:: Activity ::
Return only that part of the material below which starts with the line containing "IIOT – Solar PV (16, 2453)" and goes on through the line containing "Solar Panels (14, 2346)", restated exactly.
________
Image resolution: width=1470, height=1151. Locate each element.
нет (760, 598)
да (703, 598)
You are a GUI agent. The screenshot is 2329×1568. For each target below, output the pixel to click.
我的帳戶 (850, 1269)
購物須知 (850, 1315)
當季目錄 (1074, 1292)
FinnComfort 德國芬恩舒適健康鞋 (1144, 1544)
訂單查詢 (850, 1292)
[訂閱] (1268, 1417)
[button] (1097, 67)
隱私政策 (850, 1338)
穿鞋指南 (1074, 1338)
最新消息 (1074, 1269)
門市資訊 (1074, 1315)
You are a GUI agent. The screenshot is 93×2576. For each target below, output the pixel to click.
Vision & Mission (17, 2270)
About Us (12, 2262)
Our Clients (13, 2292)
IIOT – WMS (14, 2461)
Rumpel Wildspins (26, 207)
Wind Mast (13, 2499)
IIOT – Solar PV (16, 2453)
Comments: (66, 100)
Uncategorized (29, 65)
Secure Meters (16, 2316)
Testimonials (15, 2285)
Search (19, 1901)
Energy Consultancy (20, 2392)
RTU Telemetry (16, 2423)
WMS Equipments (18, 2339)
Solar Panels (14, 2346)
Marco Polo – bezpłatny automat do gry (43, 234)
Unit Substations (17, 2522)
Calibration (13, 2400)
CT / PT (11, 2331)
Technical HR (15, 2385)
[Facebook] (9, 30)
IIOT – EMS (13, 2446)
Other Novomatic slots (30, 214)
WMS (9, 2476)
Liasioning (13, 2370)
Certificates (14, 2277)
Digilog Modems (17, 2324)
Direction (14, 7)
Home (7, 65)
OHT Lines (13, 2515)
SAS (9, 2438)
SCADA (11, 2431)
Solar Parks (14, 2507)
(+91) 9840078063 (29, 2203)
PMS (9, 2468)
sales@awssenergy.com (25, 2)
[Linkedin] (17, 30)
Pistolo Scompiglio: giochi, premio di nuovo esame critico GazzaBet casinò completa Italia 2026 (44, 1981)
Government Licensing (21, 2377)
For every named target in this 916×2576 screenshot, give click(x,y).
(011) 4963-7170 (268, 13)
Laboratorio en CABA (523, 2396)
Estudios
________
:: Exercise solution ::
IIOT – Solar PV (16, 2453)
Comments: (66, 100)
Uncategorized (29, 65)
Secure Meters (16, 2316)
Testimonials (15, 2285)
Search (19, 1901)
Energy Consultancy (20, 2392)
RTU Telemetry (16, 2423)
WMS Equipments (18, 2339)
Solar Panels (14, 2346)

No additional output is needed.